The enzymes' arsenal in these microorganisms gives them an edge in survival under adverse and stressful environmental conditions. Hydrolytic activities allow Vibrio strains the faculty to adhere to the epithelial cells of the juveniles of both D. labrax and Sparus aurata, to break the first barrier of natural defence and to colonize all internal organs, inducing external haemorrhages, necrotic eyes, deep ulcers, haemorrhagic liver, pale kidney and splenomegaly (Ben Kahla-Nakbi et al. 2009). In fact, virulence factors of non-toxigenic V. parahaemolyticus centre on proteases and adhesines. Serum plays an important role in the natural defence of fish against bacterial infections. The resistance to the serum is often associated with bacterial lipopolysaccharide (LPS). The high molecular weight portion of LPS is usually responsible for serum resistance in several bacterial pathogens (Amaro et al. 1995). Our results showed that virulent strains can survive the bactericidal action of the sea bass serum. Resistance to the bactericidal mechanisms of normal serum appears to be an important contributor to the virulence of fish-pathogenic Vibrio (Bordas et al. 1996).
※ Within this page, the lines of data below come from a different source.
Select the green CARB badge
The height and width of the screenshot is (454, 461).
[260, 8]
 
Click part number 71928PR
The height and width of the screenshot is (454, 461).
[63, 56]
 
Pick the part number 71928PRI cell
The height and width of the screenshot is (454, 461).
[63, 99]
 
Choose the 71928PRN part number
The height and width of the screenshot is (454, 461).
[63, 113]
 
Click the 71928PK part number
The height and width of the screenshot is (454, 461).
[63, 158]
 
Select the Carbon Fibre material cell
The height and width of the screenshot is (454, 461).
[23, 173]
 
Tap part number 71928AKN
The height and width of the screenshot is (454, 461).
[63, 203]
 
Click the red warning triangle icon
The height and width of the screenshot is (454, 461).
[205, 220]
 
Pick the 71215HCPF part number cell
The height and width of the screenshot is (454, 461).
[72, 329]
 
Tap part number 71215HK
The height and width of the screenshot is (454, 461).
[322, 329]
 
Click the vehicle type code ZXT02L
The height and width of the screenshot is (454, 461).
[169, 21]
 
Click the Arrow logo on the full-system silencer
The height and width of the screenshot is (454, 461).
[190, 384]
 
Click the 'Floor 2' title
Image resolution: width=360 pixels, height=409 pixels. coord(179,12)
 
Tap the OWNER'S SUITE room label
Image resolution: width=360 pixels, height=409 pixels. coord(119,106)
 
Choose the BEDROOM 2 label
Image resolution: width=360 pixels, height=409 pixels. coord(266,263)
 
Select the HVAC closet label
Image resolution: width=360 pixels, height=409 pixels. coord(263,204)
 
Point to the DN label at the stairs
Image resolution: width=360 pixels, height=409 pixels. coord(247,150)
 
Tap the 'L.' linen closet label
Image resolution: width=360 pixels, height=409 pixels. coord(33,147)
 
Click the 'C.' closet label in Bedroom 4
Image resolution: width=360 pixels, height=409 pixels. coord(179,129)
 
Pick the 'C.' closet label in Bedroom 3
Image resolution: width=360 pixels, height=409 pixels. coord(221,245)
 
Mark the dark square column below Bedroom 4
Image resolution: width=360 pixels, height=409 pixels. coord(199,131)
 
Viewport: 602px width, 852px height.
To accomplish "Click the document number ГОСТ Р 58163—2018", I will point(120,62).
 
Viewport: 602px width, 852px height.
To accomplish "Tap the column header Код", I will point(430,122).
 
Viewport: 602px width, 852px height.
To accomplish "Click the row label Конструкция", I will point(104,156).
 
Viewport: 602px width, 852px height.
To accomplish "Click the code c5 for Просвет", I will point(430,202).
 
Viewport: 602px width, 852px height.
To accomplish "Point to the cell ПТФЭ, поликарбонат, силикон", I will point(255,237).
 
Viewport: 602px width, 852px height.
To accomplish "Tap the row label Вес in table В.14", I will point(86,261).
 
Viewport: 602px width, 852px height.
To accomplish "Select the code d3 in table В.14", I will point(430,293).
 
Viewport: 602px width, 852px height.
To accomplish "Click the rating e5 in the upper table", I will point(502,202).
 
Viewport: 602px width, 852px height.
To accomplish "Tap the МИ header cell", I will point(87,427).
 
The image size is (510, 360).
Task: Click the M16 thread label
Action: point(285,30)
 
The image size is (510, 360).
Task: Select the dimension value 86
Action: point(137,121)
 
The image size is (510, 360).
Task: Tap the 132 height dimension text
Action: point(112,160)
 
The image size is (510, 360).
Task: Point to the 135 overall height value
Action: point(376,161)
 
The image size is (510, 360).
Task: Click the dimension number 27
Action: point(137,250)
However, the V. parahaemolyticus strains isolated during this outbreak were pathogenic to fish, but they did not possess any detectable virulence gene. The high diversity of strains belonging to the same species may explain the strain-specific expression of virulence factors and consequently the different data obtained from various geographic areas (Baffone et al. 2000).

Conclusions

This is the first report on the characterization and virulence of V. parahaemolyticus for sea bass in Tunisia and in Mediterranean coast. Vibriosis causes enormous economic loss in Tunisian aquaculture. The present study indicates that high abundance of extracellular hydrolytic enzyme profiles in the different strains isolated during this outbreak can be a main reason for the high mortality caused by this species. Knowing that, most of the fish larvae elevated in offshore farm are imported from several hatcheries in the Mediterranean Sea countries (France, Spain and Italy), and the inshore farm has its own hatchery. Moreover, genetic study is needed to view if strains responsible for such mortalities are imported with these larvae and introduced into Tunisian environment or they are already present in our environment (autochthon strains).